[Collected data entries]
---+---

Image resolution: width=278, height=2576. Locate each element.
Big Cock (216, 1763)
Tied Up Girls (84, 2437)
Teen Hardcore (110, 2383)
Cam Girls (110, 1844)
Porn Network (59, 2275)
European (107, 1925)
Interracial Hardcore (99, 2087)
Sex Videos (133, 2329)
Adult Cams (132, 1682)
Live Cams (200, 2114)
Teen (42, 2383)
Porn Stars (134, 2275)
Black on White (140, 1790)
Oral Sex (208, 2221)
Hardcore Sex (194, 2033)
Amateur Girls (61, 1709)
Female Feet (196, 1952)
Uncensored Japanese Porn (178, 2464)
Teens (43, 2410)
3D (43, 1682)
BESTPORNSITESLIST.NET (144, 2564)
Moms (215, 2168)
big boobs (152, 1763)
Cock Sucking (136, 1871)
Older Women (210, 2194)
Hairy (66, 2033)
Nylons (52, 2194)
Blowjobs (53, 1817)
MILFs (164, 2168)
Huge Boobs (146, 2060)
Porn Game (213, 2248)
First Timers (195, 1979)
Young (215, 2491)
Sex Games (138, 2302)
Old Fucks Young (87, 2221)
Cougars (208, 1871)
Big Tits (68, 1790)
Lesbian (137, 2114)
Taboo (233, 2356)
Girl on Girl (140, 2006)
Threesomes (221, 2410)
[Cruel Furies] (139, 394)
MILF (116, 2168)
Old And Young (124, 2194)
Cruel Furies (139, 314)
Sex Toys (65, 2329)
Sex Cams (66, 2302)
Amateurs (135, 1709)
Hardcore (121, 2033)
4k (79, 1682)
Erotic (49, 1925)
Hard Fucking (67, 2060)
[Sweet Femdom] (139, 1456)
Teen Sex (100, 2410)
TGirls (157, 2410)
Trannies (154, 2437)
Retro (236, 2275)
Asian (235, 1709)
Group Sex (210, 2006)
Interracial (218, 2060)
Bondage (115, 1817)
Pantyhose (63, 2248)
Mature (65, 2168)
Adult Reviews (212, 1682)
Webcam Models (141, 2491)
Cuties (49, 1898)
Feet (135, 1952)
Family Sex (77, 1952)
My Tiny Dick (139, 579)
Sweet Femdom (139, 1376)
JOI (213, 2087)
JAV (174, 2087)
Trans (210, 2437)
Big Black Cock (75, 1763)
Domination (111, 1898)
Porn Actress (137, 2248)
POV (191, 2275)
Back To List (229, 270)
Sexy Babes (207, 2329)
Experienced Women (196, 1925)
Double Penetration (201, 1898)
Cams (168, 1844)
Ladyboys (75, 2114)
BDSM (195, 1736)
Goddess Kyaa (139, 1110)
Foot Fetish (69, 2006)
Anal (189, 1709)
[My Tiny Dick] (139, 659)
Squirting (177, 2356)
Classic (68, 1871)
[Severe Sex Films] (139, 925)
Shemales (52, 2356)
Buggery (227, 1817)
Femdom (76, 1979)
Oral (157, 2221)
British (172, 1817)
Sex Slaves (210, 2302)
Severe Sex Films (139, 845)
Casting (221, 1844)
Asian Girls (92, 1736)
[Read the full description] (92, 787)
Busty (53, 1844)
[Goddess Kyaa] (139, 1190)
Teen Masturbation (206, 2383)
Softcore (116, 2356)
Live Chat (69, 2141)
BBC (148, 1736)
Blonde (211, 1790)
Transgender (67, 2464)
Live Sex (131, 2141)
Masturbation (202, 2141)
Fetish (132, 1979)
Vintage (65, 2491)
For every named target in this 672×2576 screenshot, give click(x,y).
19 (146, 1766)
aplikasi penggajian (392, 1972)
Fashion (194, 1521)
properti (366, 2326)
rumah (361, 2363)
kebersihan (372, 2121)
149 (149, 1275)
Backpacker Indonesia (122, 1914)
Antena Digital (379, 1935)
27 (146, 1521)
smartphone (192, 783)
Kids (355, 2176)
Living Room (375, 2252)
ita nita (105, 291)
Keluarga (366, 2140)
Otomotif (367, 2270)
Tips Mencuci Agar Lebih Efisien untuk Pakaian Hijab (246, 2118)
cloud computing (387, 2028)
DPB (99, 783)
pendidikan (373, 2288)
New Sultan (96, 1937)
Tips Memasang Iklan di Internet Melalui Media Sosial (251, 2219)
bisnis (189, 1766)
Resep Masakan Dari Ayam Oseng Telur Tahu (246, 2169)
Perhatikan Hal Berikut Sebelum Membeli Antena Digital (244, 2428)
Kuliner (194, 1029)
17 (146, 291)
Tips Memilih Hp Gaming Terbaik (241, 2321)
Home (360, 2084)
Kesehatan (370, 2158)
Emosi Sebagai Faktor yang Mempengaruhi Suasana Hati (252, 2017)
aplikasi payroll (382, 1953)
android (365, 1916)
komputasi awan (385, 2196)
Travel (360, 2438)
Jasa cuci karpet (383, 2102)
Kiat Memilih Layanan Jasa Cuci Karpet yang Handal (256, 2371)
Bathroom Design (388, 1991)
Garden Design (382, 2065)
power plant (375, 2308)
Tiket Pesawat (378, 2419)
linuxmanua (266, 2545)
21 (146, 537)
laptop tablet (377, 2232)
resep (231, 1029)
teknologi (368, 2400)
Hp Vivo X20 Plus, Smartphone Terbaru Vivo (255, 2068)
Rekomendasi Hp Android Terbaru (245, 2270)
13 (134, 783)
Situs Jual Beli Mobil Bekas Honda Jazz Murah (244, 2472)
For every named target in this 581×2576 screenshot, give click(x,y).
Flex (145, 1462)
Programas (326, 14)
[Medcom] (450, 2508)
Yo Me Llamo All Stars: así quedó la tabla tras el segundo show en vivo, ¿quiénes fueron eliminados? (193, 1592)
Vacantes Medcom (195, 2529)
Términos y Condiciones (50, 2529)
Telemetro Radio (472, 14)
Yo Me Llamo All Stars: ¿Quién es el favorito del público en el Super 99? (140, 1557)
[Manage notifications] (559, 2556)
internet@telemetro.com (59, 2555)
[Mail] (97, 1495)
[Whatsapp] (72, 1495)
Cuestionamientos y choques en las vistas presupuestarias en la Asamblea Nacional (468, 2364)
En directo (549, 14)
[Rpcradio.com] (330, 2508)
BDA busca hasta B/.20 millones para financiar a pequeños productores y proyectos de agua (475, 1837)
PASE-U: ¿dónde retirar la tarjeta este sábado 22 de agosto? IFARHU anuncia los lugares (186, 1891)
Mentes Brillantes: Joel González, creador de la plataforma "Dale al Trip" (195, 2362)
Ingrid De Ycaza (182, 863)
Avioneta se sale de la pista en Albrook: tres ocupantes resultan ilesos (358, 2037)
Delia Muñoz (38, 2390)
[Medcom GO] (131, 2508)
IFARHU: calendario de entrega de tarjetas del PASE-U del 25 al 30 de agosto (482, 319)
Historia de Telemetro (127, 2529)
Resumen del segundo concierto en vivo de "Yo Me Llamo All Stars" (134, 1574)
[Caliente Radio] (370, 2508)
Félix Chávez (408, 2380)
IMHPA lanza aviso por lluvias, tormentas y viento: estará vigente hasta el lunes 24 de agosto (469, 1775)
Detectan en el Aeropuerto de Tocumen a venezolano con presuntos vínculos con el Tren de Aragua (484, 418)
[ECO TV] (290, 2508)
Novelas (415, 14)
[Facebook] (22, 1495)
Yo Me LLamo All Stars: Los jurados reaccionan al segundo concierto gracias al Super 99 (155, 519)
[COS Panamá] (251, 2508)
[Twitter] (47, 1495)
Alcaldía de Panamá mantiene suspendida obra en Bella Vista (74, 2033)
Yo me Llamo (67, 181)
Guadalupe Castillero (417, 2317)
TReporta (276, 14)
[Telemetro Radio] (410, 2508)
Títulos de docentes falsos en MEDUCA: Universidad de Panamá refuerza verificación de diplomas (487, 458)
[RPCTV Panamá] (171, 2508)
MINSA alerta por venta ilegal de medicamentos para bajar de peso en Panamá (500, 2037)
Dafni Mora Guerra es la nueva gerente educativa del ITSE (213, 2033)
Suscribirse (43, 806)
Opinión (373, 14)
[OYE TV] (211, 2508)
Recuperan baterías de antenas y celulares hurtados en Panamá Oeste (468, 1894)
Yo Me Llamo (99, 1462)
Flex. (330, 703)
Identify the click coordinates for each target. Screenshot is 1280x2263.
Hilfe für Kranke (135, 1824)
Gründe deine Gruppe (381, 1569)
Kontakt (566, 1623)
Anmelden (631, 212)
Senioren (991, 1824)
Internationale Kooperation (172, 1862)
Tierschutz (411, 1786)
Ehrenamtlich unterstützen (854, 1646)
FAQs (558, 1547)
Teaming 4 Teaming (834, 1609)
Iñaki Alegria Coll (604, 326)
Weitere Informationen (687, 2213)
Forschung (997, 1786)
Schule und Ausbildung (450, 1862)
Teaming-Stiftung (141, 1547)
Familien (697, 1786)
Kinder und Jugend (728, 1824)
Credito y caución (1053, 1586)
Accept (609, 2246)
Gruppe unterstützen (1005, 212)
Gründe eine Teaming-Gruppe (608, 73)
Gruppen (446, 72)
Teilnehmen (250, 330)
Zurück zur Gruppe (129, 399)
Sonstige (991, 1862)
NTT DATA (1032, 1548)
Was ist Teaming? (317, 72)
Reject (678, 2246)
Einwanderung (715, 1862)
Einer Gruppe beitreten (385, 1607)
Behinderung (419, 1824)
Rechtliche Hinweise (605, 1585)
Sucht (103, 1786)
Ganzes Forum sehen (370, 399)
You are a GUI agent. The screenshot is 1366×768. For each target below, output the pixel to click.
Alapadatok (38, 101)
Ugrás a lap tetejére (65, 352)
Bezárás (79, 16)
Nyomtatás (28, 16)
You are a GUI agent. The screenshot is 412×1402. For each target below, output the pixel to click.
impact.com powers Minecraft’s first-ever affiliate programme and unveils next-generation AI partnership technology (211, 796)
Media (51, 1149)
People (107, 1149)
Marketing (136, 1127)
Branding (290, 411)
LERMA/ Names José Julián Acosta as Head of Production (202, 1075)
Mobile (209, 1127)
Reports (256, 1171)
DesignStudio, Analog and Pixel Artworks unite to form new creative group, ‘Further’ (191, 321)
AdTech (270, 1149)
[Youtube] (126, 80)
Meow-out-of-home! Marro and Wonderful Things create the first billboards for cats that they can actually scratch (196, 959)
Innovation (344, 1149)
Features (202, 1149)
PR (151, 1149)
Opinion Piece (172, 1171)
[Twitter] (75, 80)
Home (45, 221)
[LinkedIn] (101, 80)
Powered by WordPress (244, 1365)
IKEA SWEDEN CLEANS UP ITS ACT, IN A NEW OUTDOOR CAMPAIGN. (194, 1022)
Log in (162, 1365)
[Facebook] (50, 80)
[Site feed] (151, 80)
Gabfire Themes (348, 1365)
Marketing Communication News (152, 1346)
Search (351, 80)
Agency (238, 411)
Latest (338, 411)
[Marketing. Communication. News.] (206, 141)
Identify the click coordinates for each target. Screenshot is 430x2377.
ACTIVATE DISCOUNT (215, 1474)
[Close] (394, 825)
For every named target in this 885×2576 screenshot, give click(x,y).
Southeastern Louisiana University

---+---

■ **Exercise description**
From the records above, transcribe exactly the run of lines that opens with the line holding "Cuties (49, 1898)" and closes with the line holding "British (172, 1817)", both included.

■ **Solution for this exercise**
Cuties (49, 1898)
Feet (135, 1952)
Family Sex (77, 1952)
My Tiny Dick (139, 579)
Sweet Femdom (139, 1376)
JOI (213, 2087)
JAV (174, 2087)
Trans (210, 2437)
Big Black Cock (75, 1763)
Domination (111, 1898)
Porn Actress (137, 2248)
POV (191, 2275)
Back To List (229, 270)
Sexy Babes (207, 2329)
Experienced Women (196, 1925)
Double Penetration (201, 1898)
Cams (168, 1844)
Ladyboys (75, 2114)
BDSM (195, 1736)
Goddess Kyaa (139, 1110)
Foot Fetish (69, 2006)
Anal (189, 1709)
[My Tiny Dick] (139, 659)
Squirting (177, 2356)
Classic (68, 1871)
[Severe Sex Films] (139, 925)
Shemales (52, 2356)
Buggery (227, 1817)
Femdom (76, 1979)
Oral (157, 2221)
British (172, 1817)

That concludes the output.